どうしてここの海水だけがこれほどまでに硫酸塩と鉄イオンが豊富に含まれているのか。そこにはここでしか見られないユニークな微生物の生態系の存在があるという。
米アリゾナ州ツーソンの「Planetary Science Institute(惑星科学研究所)」やジョンズホプキンス大学などの合同研究チームが2022年5月に「Frontiers in Astronomy and Space Sciences」で発表した研究では、高性能の透過型電子顕微鏡を使用して血の滝のサンプルを調査、分析している。
顕微鏡画像を詳しく分析すると鉄分以外にもシリコン、カルシウム、アルミニウム、ナトリウムなど、さまざまな元素が多く含まれていた。さらに数々の微生物が含まれており、これらの微生物はこの隔絶された環境で何百万年も前から存在していた可能性があるこことがわかってきたのだ。

火星に透過型電子顕微鏡を持ち込む日
科学者たちはテイラー氷河の下のユニークな環境と生命力に溢れた微生物たちを研究することで、地球についての理解を深められるだけでなく、地球外生命体の探索についての洞察も得られると確信している。
研究チームのメンバーの1人、ジョンズ・ホプキンス大学のケン・リビ氏は「火星探査機が南極に着陸したらどうなるでしょうか? 血の滝が赤くなる原因を特定できるでしょうか?」という興味深い質問を投げかけている。
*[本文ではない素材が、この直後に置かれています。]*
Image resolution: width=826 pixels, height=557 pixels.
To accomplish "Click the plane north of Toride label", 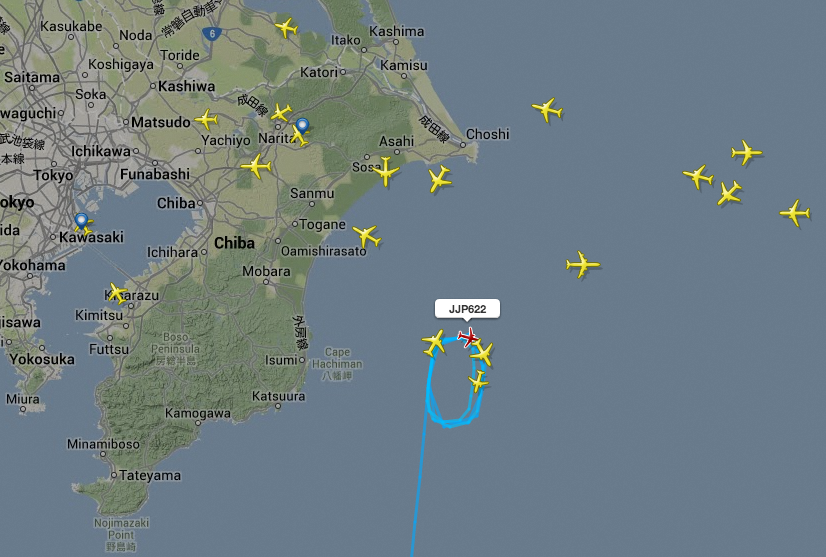I will 287,27.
こうした好奇心から研究者たちは、火星を探索する探査車が使用するのと同様の方法を使用して、血の滝を火星であるかのように想定して分析したのである。

「私たちの研究により、探査車によって行われた分析は惑星表面の環境物質の本当の性質を決定する上で不完全であることが明らかになりました。これは形成される物質がナノサイズで非結晶性である可能性がある火星のような寒い惑星に特に当てはまります」(ケン・リビ氏)
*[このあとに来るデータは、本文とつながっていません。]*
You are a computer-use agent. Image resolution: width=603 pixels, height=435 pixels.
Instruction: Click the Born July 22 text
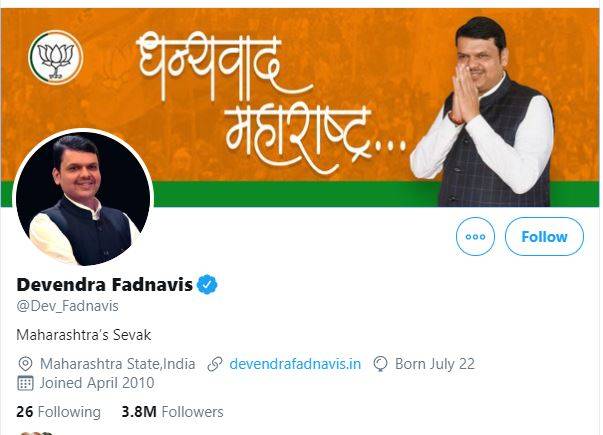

現在の火星探査の技術では残念ながら火星環境の深い理解は得られないということのようだ。
「岩石惑星の表面の性質を真に理解するには透過型電子顕微鏡が必要ですが、火星に透過型電子顕微鏡を設置するのは現時点では不可能です」(ケン・リビ氏)
しかしこうして発見から100年以上謎であった血の滝のメカニズムを解き明かすことで、科学者たちは魅力的な自然の驚異を解明しただけでなく、ほかの惑星をさらに深く探究するための課題を明確にしたことは間違いない。南極という極限環境の研究がほかの惑星の理解にも繋がっているとは興味深い限りである。